* _RAW DATA_:
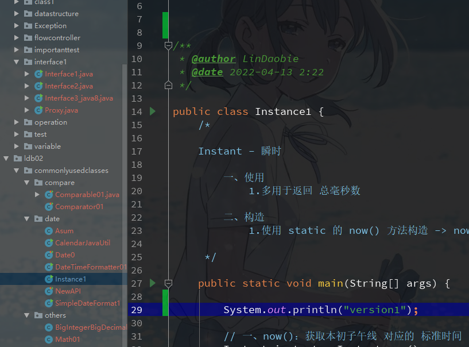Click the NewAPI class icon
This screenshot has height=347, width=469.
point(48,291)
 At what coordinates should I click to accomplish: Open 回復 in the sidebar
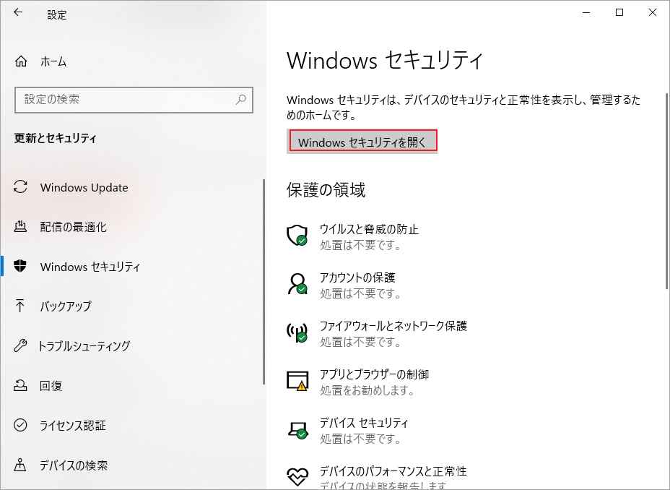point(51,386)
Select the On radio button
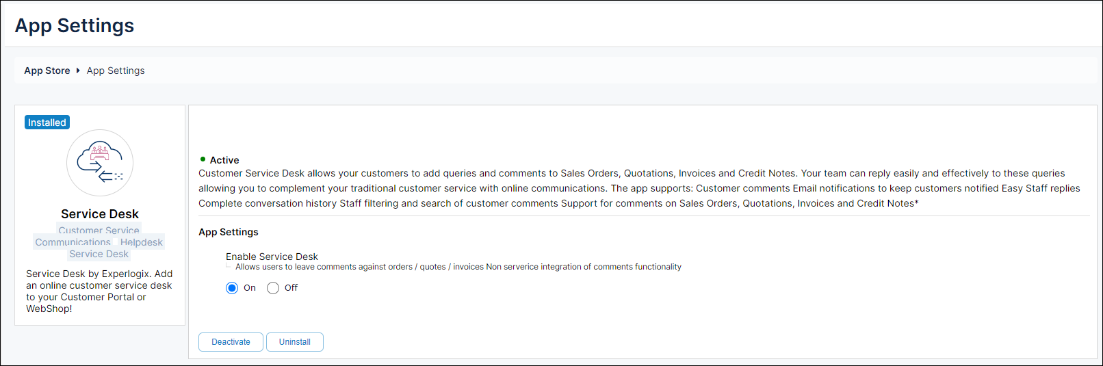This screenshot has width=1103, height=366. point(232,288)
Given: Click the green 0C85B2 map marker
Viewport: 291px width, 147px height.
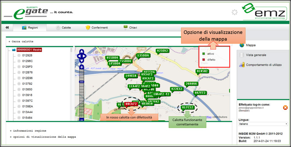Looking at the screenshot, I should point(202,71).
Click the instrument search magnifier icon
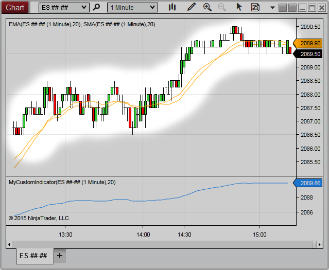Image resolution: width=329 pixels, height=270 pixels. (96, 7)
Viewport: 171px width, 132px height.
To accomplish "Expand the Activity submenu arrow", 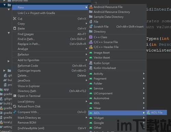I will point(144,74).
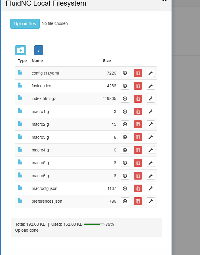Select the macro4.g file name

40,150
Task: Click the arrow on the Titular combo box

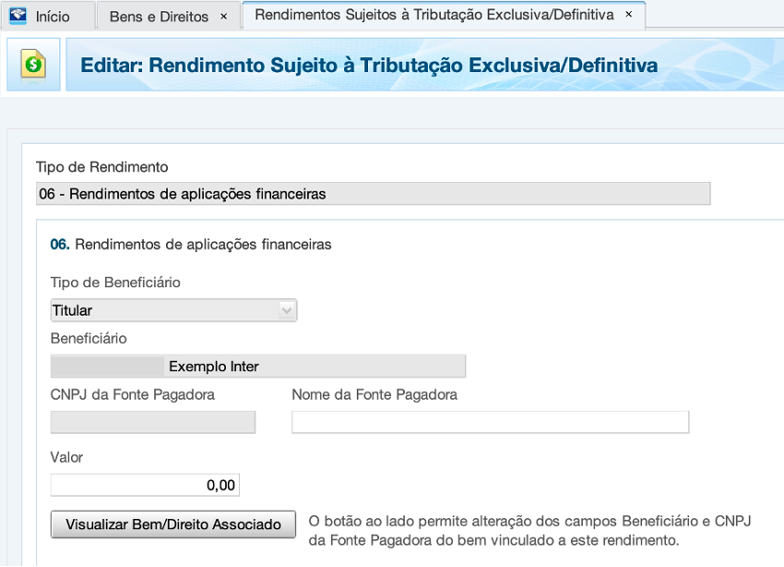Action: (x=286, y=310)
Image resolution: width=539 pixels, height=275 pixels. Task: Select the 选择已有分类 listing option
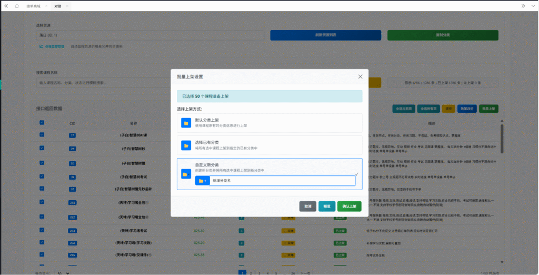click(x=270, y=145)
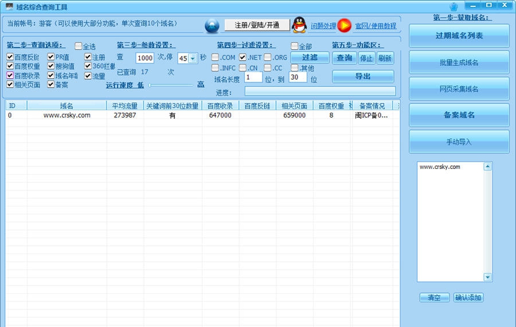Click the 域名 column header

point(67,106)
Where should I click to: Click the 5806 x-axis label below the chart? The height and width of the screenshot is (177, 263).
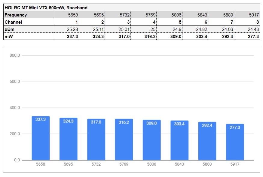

...

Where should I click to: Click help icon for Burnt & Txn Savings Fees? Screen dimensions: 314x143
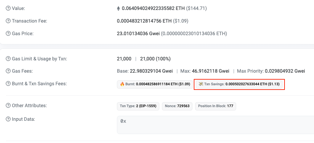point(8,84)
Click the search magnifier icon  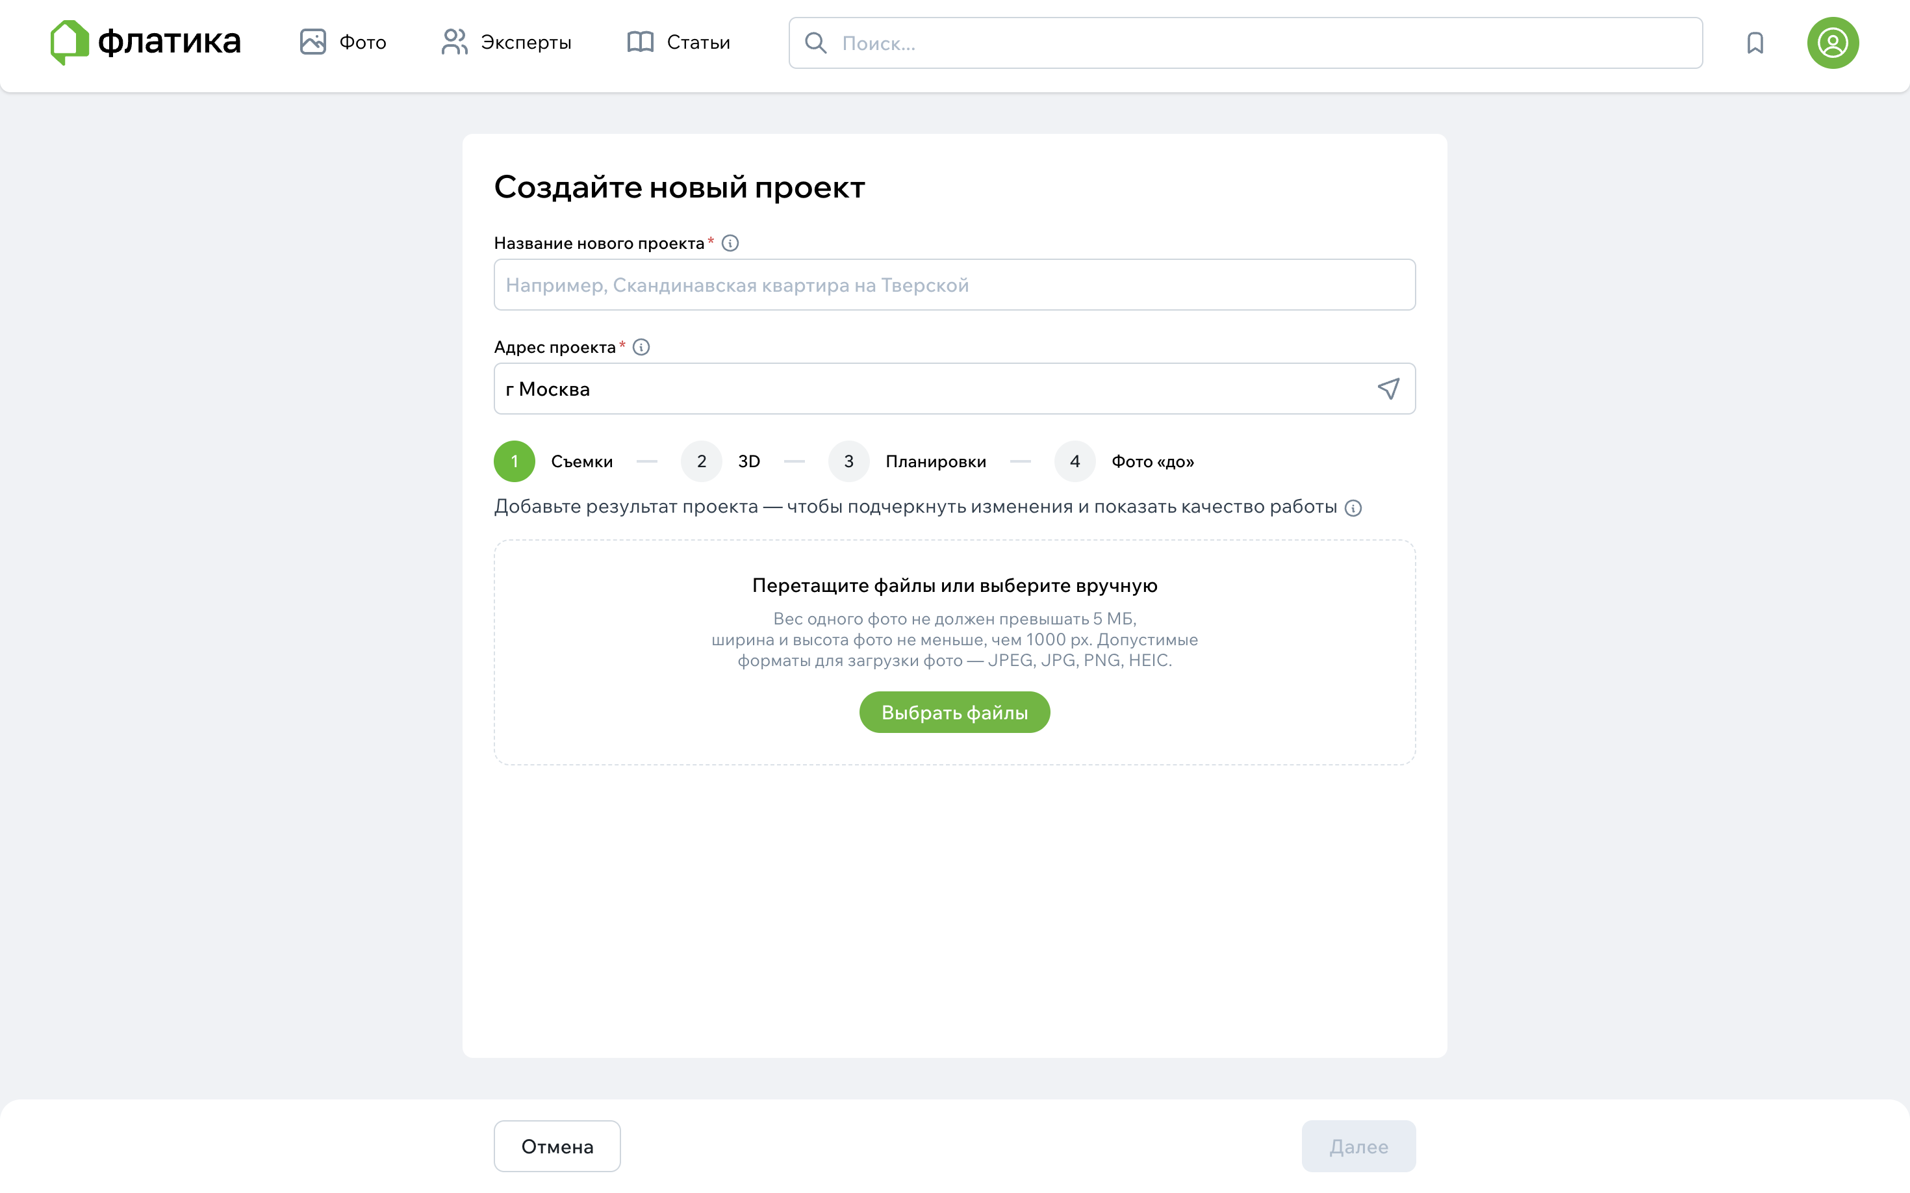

* _WHAT TO DO_:
From the material above, output only the span of lines that starts at the one containing "Select the On radio button" and finishes at the one containing "Viewport: 171px width, 132px height.", word for word and free of pictures.

* _ANSWER TO THIS EXERCISE_:
Select the On radio button
This screenshot has width=1103, height=366. point(232,288)
Given: Click the green 0C85B2 map marker
Viewport: 291px width, 147px height.
Looking at the screenshot, I should point(202,71).
Click the instrument search magnifier icon
Image resolution: width=329 pixels, height=270 pixels. (96, 7)
Viewport: 171px width, 132px height.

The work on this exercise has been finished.